Jake Beattie

Jake Beattie

Maritime Center director worked on Bounty in ’90s

PORT TOWNSEND — The sinking of the HMS Bounty, a replica of the historical ship that was built for the 1962 movie “Mutiny on the Bounty,” represented a personal loss for a key member of the Port Townsend maritime community.

Northwest Maritime Center Executive Director Jake Beattie worked on the 180-foot vessel for 18 months in the late 1990s.

“It was a great job,” Beattie said.

“I learned all about preserving traditional practices,” he said, “and it was all about getting people to experience what the age of sail was really like.”

The Bounty, a replica of an 18th-century tall ship, sank off the North Carolina coast during Hurricane Sandy on Monday, with 16 crew members abandoning ship about 145 miles out to sea.

Of the crew, 14 were rescued, and one woman died while Capt. Robin Walbridge, 63, was still missing as of Wednesday afternoon.

Beattie, 36, was just out of college when he volunteered to serve on the Bounty as a deckhand for a month.

A year and a half later, he was the vessel’s first mate.

This experience included a close call.

“The last time the Bounty tried to sink off of [Cape] Hatteras, I was in the engine room up to my chest in bilge water, rebuilding pumps to buy us time until the Coast Guard arrived,” Beattie said.

“We were luckier that day.”

During that time, he worked for Walbridge, who he called “my mentor.”

Beattie said that people shouldn’t jump to conclusions as to why the boat was out in the middle of the storm.

“It’s easy to Monday-morning-quarterback, but we don’t know the story behind the story,” Beattie said.

“When I knew Robin, he had already been sailing 30 years and was one of the best mariners and managers of a ship that I had ever met,” Beattie said.

He was great,” he added.

“Obviously, whatever he chose to do ended up not being the right thing,” Beattie said.

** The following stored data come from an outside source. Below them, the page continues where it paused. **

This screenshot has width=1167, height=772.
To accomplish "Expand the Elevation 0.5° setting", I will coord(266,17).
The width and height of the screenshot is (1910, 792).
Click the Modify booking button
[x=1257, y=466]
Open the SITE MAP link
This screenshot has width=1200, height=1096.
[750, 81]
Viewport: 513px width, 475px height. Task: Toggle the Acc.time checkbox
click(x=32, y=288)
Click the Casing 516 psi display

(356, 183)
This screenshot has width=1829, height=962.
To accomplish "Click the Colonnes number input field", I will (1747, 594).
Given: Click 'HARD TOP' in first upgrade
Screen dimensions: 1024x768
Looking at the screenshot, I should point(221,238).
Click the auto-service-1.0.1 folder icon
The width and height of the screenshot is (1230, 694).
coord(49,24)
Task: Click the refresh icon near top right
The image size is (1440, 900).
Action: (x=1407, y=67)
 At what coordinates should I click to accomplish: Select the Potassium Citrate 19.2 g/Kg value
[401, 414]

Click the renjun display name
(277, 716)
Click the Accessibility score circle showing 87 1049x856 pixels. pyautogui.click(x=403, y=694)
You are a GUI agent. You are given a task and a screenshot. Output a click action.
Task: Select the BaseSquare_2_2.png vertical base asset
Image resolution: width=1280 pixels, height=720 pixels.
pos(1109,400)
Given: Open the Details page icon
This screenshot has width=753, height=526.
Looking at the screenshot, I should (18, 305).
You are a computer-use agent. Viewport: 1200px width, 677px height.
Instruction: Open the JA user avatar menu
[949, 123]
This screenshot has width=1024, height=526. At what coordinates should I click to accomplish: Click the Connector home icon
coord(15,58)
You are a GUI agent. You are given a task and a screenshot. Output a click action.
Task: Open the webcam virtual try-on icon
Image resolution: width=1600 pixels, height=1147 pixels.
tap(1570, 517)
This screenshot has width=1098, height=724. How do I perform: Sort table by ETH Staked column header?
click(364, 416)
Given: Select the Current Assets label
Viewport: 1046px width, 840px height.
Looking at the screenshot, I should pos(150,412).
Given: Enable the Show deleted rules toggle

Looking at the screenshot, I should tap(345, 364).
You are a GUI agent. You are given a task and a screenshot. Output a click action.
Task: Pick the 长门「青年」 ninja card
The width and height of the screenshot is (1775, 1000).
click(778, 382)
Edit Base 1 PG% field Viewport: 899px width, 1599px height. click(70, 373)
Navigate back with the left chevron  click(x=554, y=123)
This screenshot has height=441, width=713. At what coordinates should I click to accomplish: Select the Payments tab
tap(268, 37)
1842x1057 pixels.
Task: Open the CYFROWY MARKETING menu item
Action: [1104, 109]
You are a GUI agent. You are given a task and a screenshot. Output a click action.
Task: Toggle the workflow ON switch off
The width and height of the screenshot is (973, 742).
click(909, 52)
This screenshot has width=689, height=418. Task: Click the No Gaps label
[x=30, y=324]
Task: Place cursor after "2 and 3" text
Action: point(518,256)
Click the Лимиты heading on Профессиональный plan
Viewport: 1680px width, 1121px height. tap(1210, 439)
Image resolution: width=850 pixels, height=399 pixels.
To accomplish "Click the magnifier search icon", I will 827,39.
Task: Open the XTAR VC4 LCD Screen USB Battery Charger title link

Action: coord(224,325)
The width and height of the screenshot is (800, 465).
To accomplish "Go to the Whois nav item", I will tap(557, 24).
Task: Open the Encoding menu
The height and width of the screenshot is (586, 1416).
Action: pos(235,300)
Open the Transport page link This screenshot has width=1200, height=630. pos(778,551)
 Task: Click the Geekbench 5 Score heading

“When you go to sea, you make your best guess,” he said.

“Sometimes it’s the right decision, or you can make the right decision and end up with bad consequences,” Beattie said.

Walbridge skippered the Bounty when it visited the North Olympic Peninsula in 2008, pulling into both Port Townsend and Port Angeles.

Beattie said he felt raw emotion after hearing about the disaster and dealt with the feelings in a Facebook post.

“What I do today I do because of what I was a part of Bounty, because Robin Walbridge helped me see it,” he wrote Tuesday.

“I’m not alone. People from the ’99 crew — just one year of many Robin helped along — have become captains and pilots, USCG officers, educators and executives.

“It was 14 years ago when I stepped aboard,” Beattie said.

“I still feel closer to that crew than most other folks I have met since.”

While Walbridge has served continuously as captain since Beattie’s tenure, the ship has gone through a lot of changes: It has changed hands and been extensively renovated.

“When I left Bounty, we were out of money for payroll, out of money for Bondo and duct tape,” Beattie wrote.

“After downrigging to the lowers with a skeleton crew of four people too stubborn to leave, the last thing I did in the winter of ’99 was to put the bilge pumps on a timer, install a lock on the companionway and walk away with tears in my eyes,” Beattie continued in his post.

“I’ve got them again.

“Rest in peace, Bounty.”

Jefferson County Reporter Charlie Bermant can be reached at 360-385-2335 or at charlie.bermant@peninsuladailynews.com.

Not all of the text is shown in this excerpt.